March 22, 2011 report
New science suggests we might soon be able to mix computers and neurons
(PhysOrg.com) -- Graduate students at the University of Wisconsin, Madison, led by Minrui Yu and Yu Huang, have published an ACS Nano paper, "Semiconductor Nanomembrane Tubes: Three-Dimensional Confinement for Controlled Neurite Outgrowth," in which they show that they have been able to successfully coax nerve cell tendrils to grow through tiny tubes made of the semi-conductor materials silicon and germanium. While this ground-breaking research may not portend cyborgs or even human brains enmeshed with computer parts, it does open the door to the possibility of regenerating nerve cells damaged due to disease or injury.
The team, led by Justin Williams, a biomedical engineer, created tubes of varying sizes and shapes, small enough for a nerve cell to glam on to, but not so big that it could fit all the way inside. The tubes were then coated with nerve cells from mice and then watched to see how they would react. Instead of sitting idly, the nerve cells began to send tendrils through the tunnels, as if searching for a path to something or somewhere else. In some instances they actually followed the contours of the tubes, which means, in theory, that the nerves could be grown into structures.
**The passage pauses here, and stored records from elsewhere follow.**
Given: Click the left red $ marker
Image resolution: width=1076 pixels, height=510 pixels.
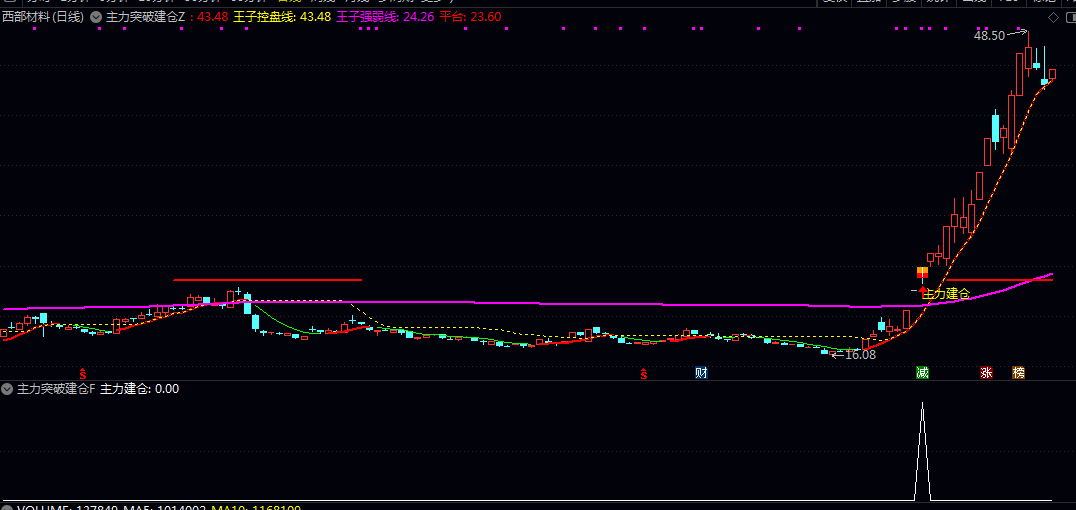Looking at the screenshot, I should coord(83,374).
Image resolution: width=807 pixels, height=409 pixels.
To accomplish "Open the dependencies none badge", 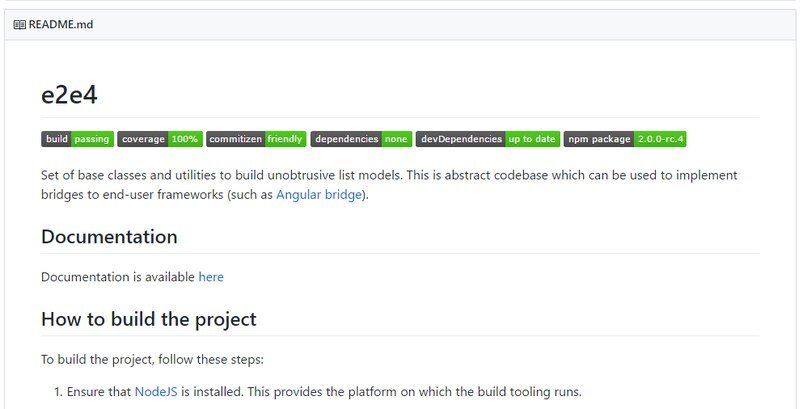I will [x=360, y=139].
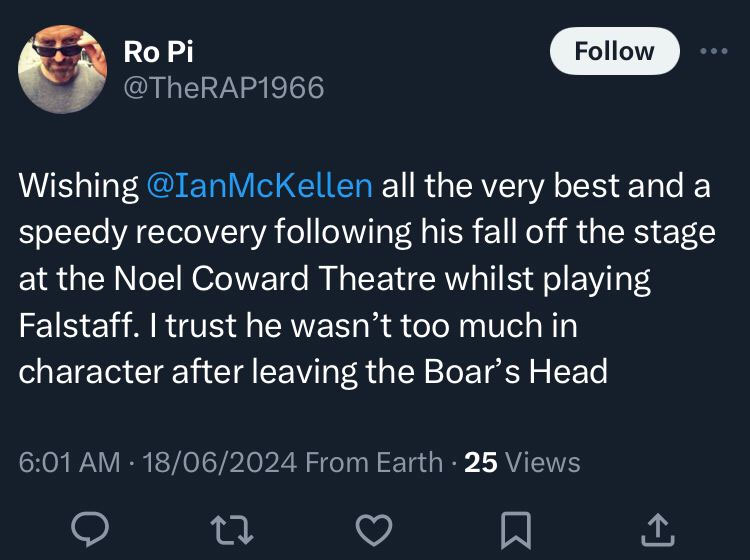Open the reply speech bubble icon
The height and width of the screenshot is (560, 750).
[89, 529]
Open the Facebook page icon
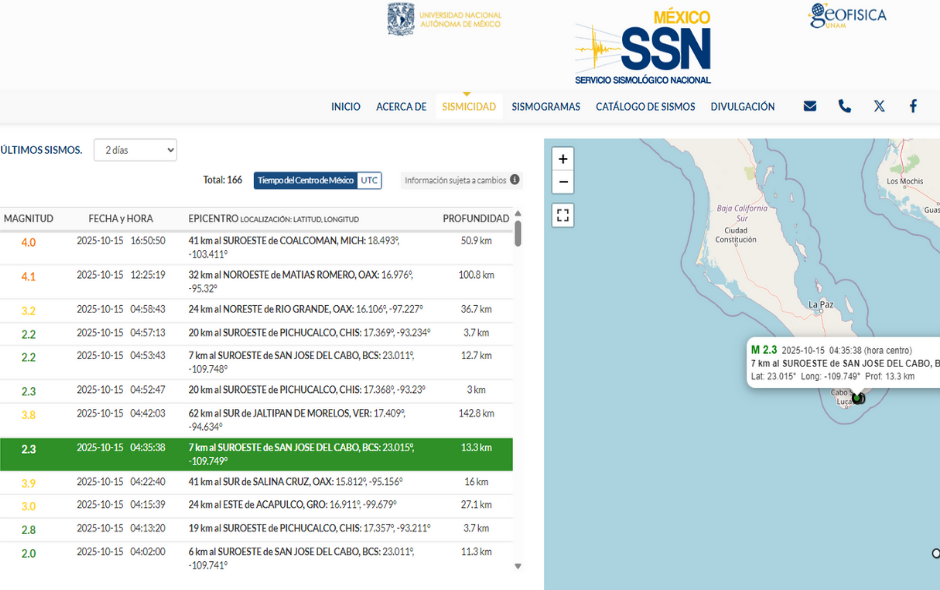Image resolution: width=940 pixels, height=590 pixels. point(913,106)
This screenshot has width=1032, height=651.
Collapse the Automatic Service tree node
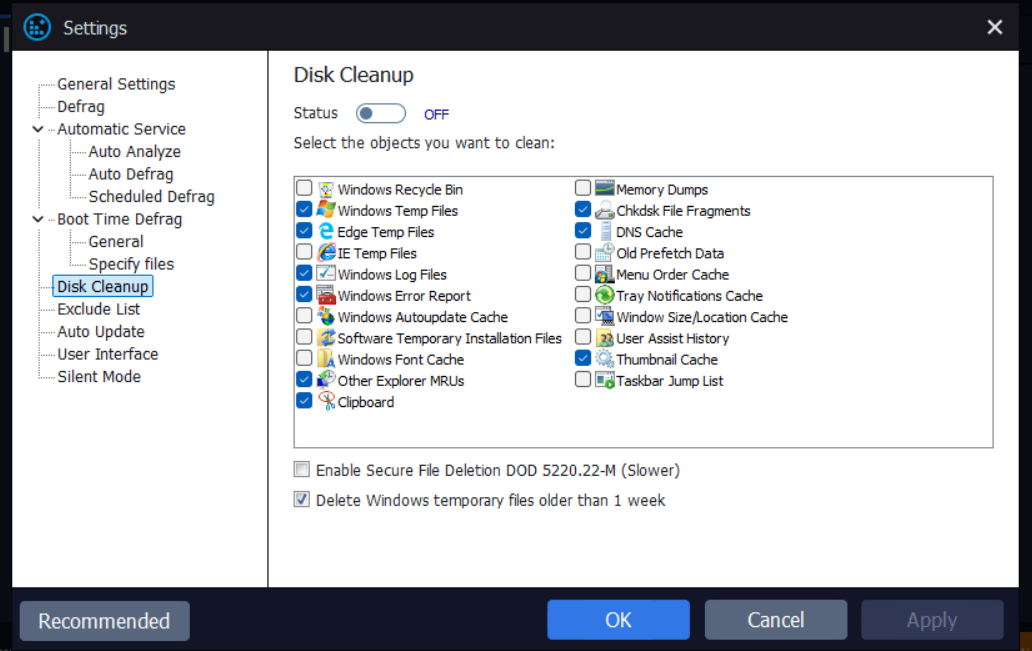tap(38, 129)
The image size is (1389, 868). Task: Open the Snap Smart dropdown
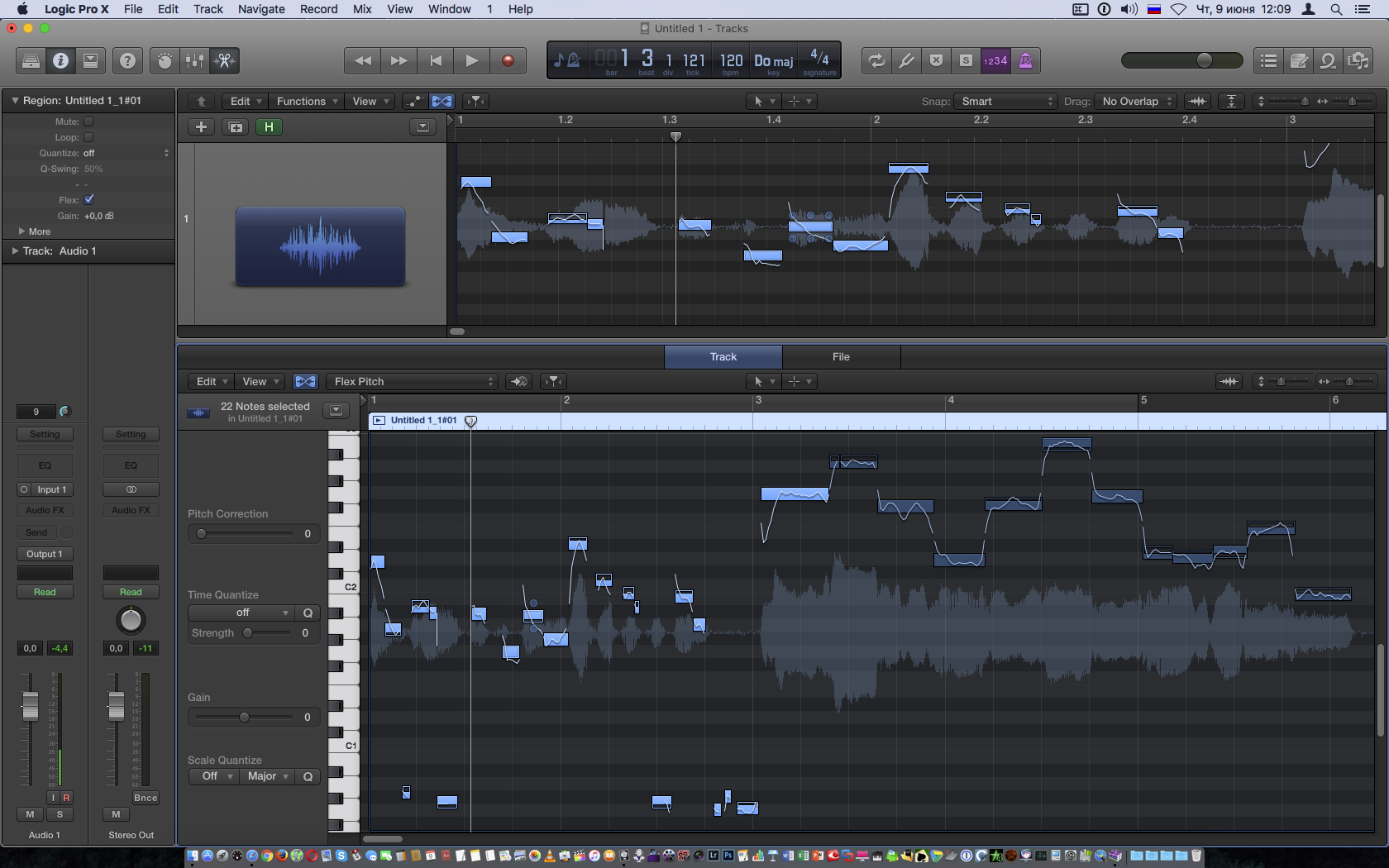point(1005,101)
Scientists have known for a while that nerve cells have a seek feature, but arent yet sure what it is they are seeking or if its just a random thing they do. By setting up nerve cells to follow pre-planned paths through tiny tubes, the research team hopes to find the answer to that by installing listening devices to record electrical emissions from nerves, which could in theory lead to recorded conversations between nerve cells.
The hope of course, in this type of research, is that a way can be found to connect a computer of some sort to a group of nerve cells to reestablish communication that has been disrupted. The computer in this case could serve as a relay of sorts, allowing those who can no longer walk, for example, due to spinal injury or disease, regain their former abilities. In that regard, this particular research is even more revealing than it might at first seem, due to the fact that the tiny tubes that have been created, very closely resemble myelin, the outer insulating sheath that covers parts of normal nerve cells.